Abstract

Low molecular weight heparin (LMWH) is efficacious in preventing recurrent thromboembolic events (TEs) in children. The efficacy of LMWH in resolving thrombus in children is, however, unknown and may differ from what has been observed in adults due to known differences in the hemostatic system. We reviewed the ultrasound (US) scanning reports of children treated with LMWH in order to determine the rate and predictors of thrombus resolution. Of 245 children consecutively treated for a non-cerebral TE with enoxaparin (Lovenox, Aventis Pharma Inc., QC, Canada) for at least 5 consecutive days, 190 (78%) had serial ultrasound available for analysis. The mean follow-up time was 7 months (median 3 months, range 3 days to 6.6 years). The rate of complete thrombus resolution was 101/190 (53%, 95% confidence interval 46.2-60.2%). On univariate analysis, arterial and non-occlusive thrombus had an increased rate of resolution when compared with venous and occlusive thrombus.
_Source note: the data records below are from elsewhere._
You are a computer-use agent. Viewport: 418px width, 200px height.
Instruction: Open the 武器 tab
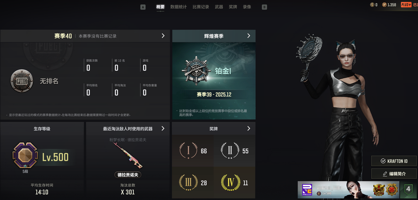(x=219, y=7)
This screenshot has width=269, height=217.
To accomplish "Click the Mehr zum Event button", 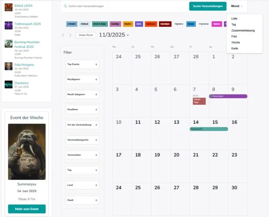I will coord(27,209).
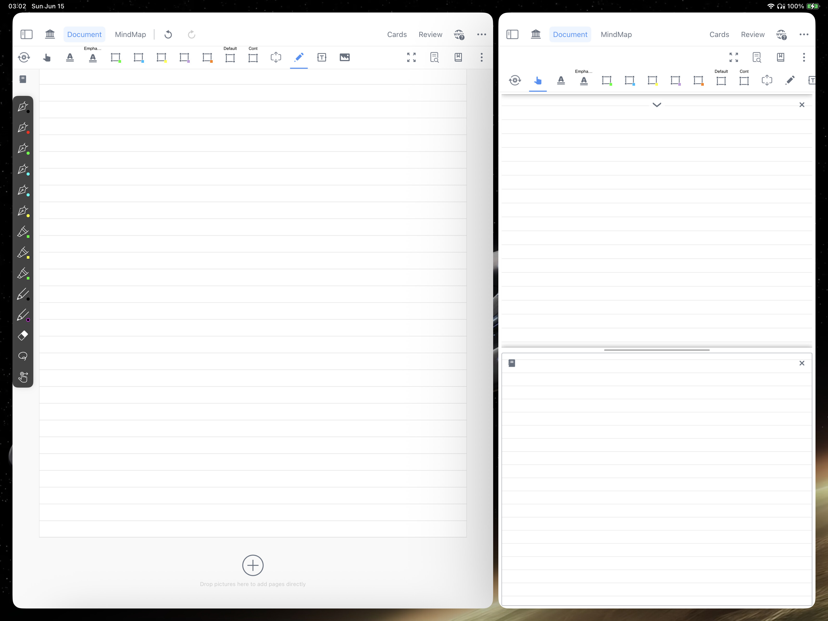The image size is (828, 621).
Task: Add a new page with the plus button
Action: (x=253, y=565)
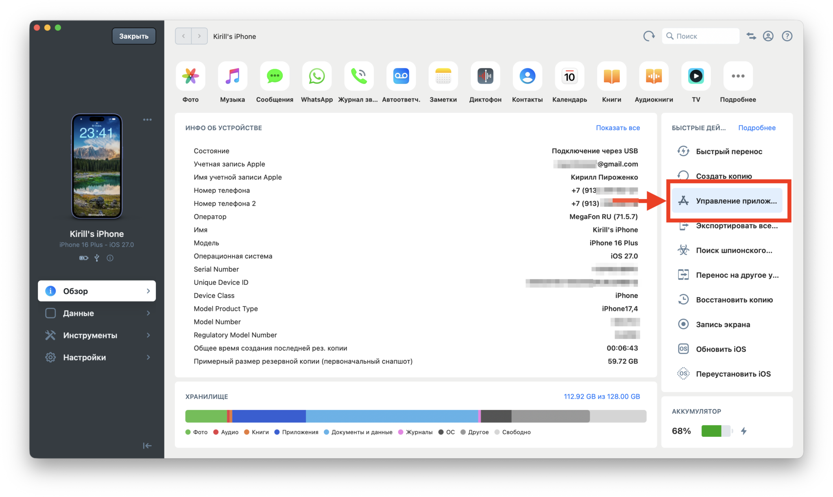
Task: Focus the Поиск search field
Action: pos(700,36)
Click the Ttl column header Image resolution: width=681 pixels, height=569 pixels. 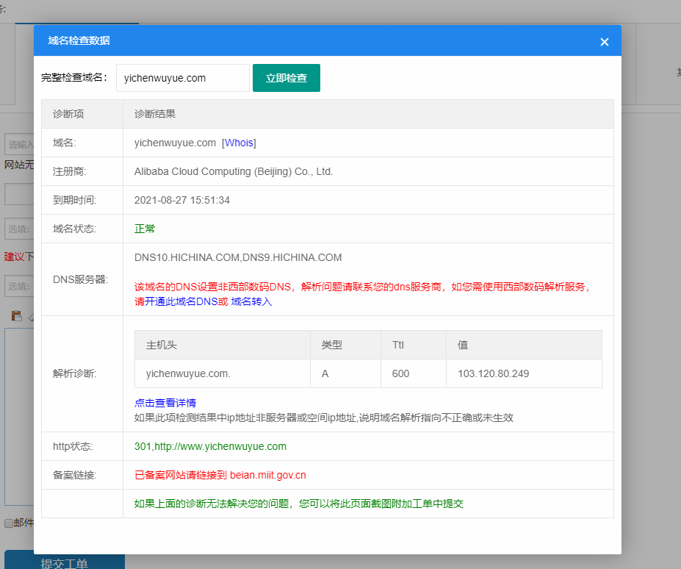398,345
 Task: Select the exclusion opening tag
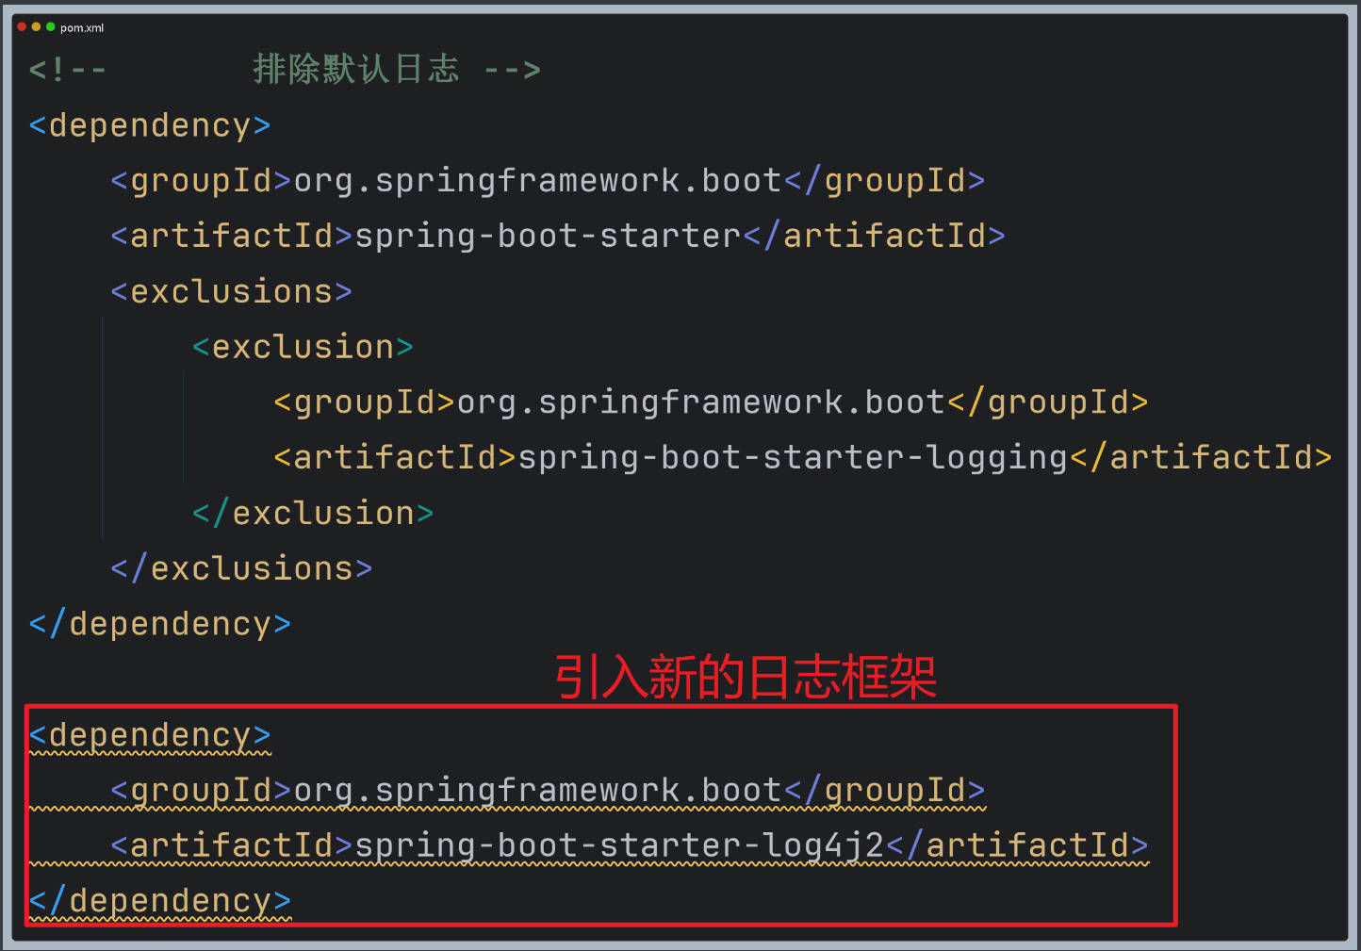click(x=302, y=346)
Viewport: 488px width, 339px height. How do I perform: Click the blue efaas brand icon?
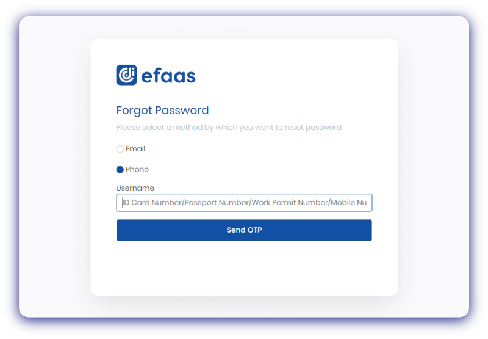126,75
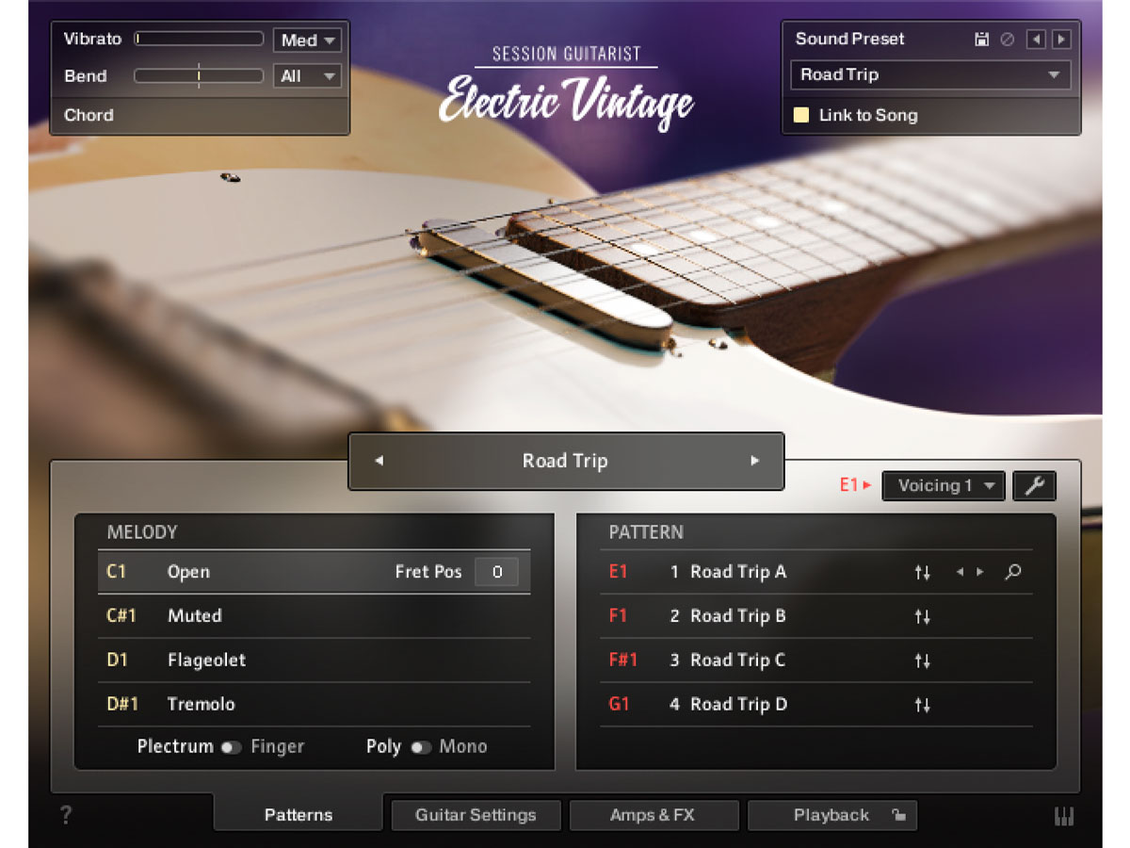The image size is (1130, 848).
Task: Click the transpose arrows for Road Trip B
Action: pyautogui.click(x=923, y=616)
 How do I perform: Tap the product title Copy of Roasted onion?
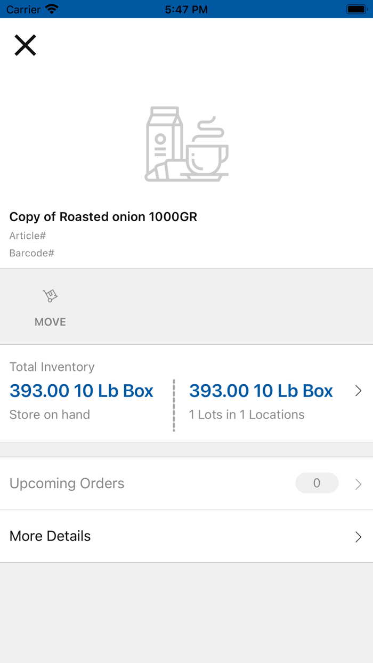pyautogui.click(x=103, y=217)
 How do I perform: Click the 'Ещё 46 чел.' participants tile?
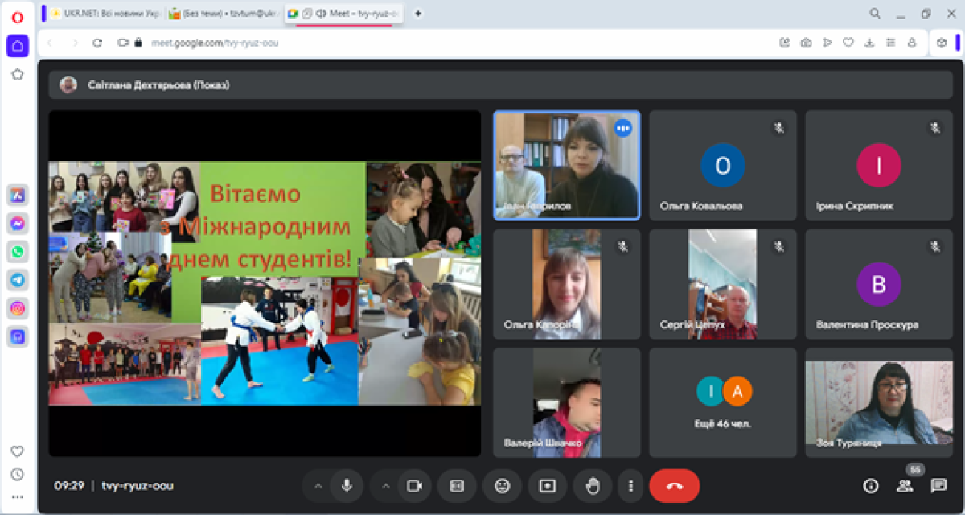pyautogui.click(x=723, y=402)
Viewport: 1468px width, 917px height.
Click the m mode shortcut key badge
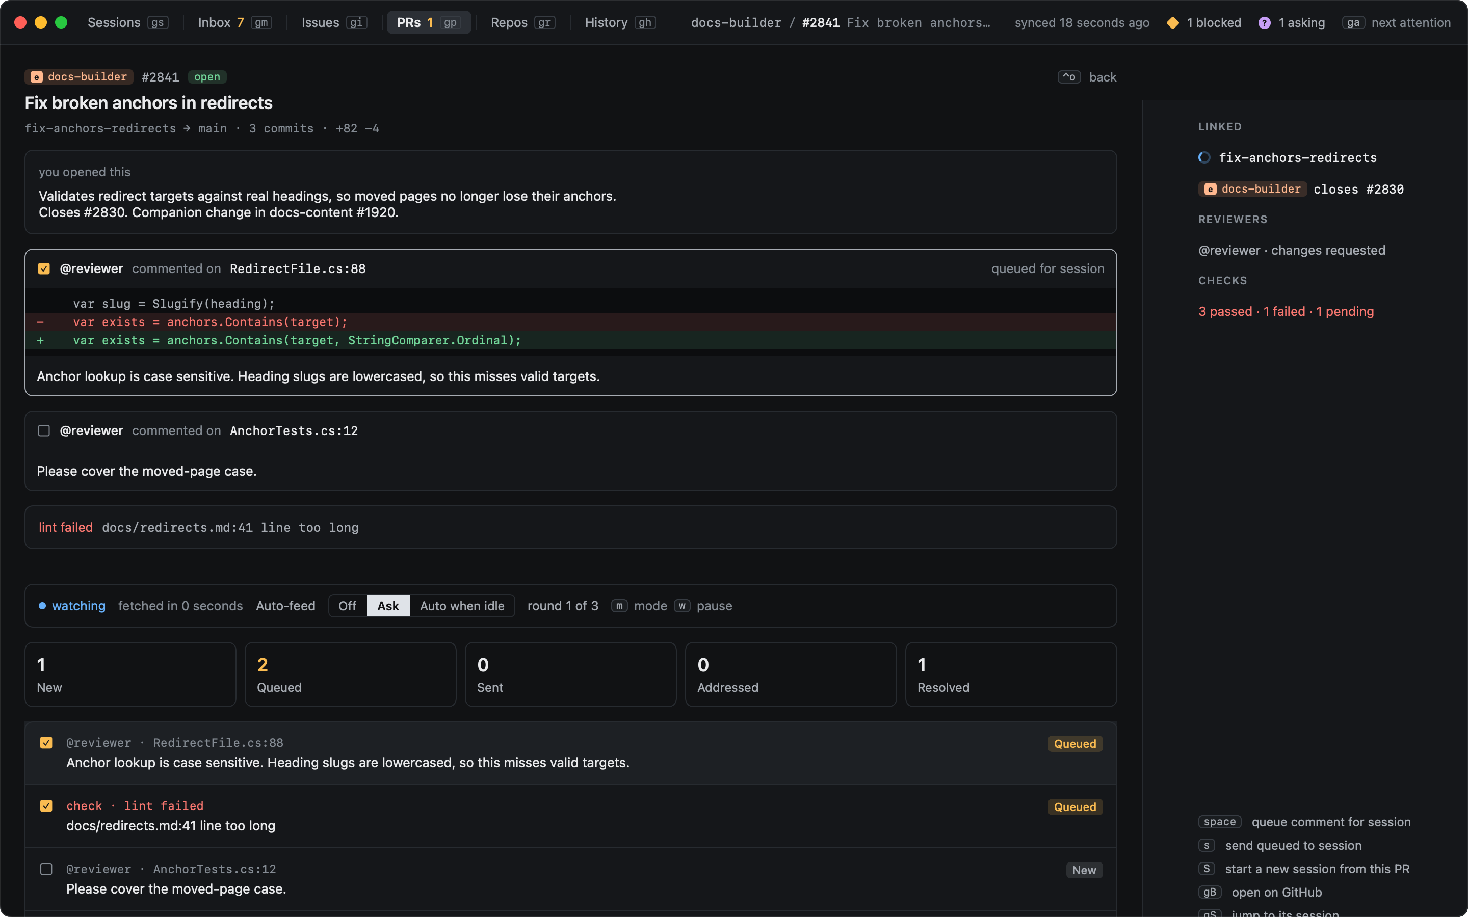point(619,606)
Age at time of TE (neonates vs. non-neonates), location of TE, initial treatment (unfractionated heparin vs. LMWH) and dose of enoxaparin were not related to outcome. On multivariate analysis, type of vessel (vein vs. artery) and occlusion (occlusive vs. non-occlusive thrombus) independently predicted outcome. In children, the rate of complete thrombus resolution is similar to the rate in adults. The clinical significance of residual abnormal vessels, specifically to the occurrence of post-thrombotic syndrome and for the diagnosis of recurrence, needs to be explored in prospective studies.